== Extracted data ==

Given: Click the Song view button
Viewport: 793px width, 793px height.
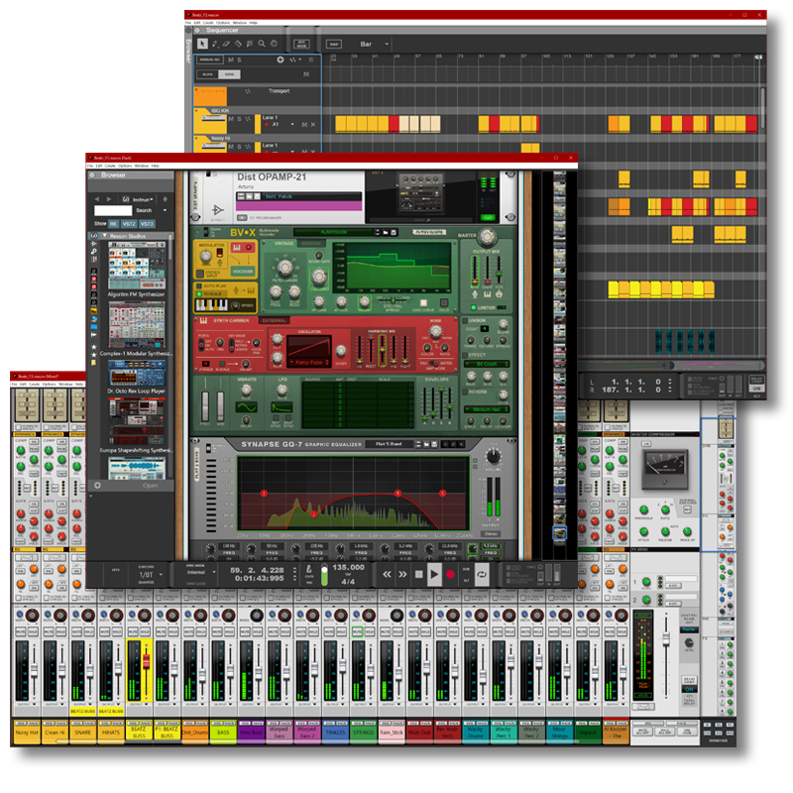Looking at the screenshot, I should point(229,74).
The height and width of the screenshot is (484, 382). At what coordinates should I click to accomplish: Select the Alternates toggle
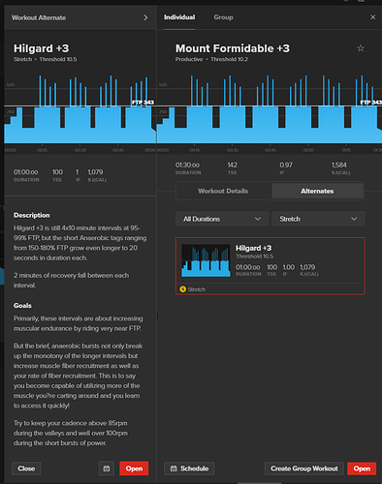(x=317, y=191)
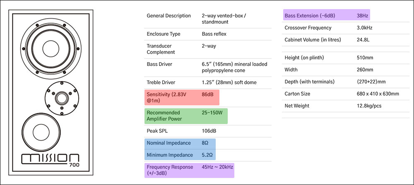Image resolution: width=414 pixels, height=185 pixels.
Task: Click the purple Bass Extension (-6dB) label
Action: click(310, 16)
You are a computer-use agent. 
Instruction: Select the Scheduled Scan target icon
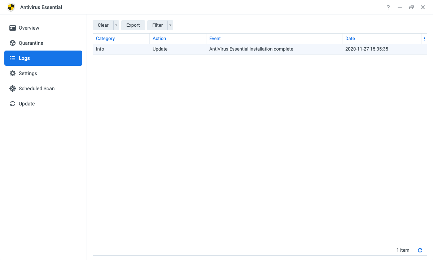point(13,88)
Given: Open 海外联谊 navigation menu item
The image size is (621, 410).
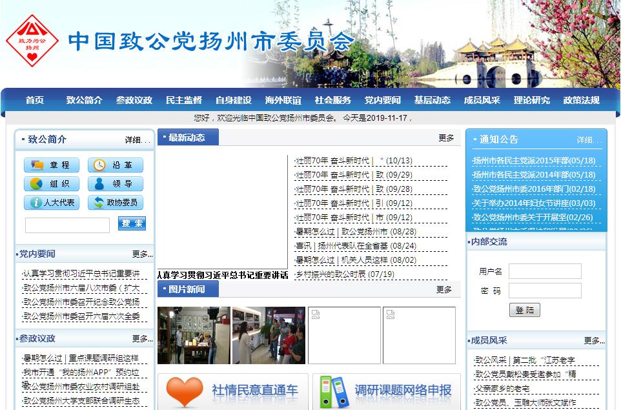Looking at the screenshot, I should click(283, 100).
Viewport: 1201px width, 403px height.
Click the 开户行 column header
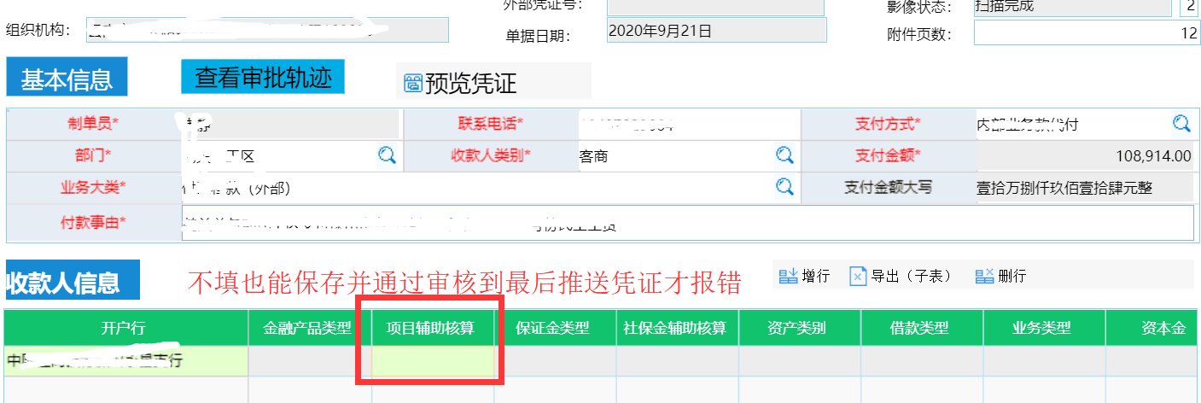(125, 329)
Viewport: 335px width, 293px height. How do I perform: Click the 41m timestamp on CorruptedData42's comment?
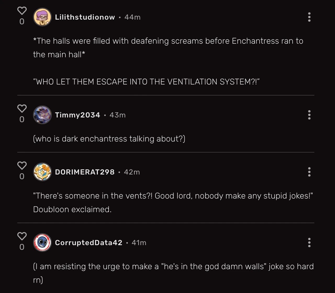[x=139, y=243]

===
== Extracted data ==

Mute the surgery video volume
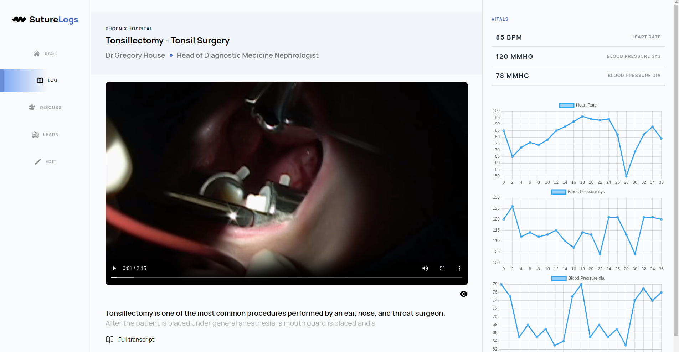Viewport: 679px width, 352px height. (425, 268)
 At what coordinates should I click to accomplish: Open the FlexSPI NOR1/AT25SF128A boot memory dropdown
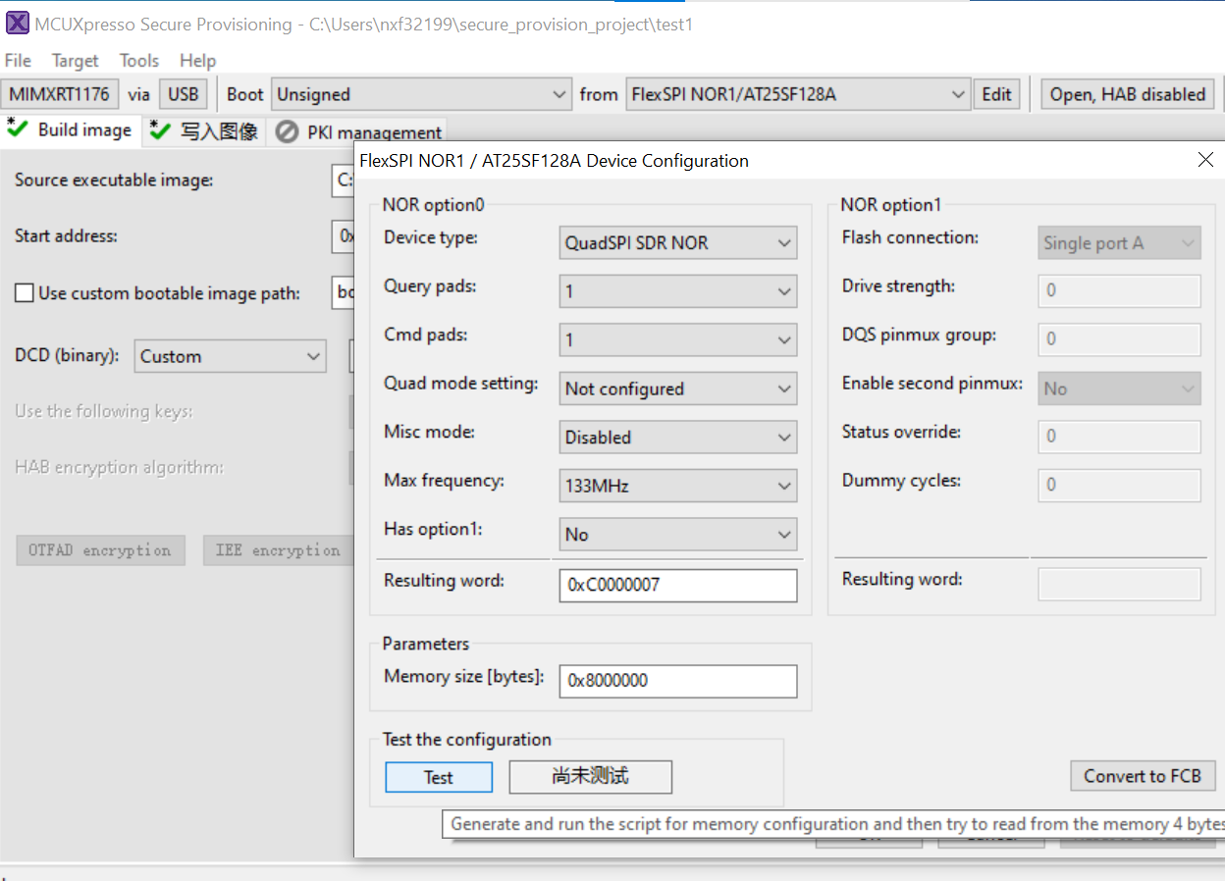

===

◆ **Work item**
The number alone is wanted: how many lines of the records above include the string "Given".

◆ **Exercise answer**
2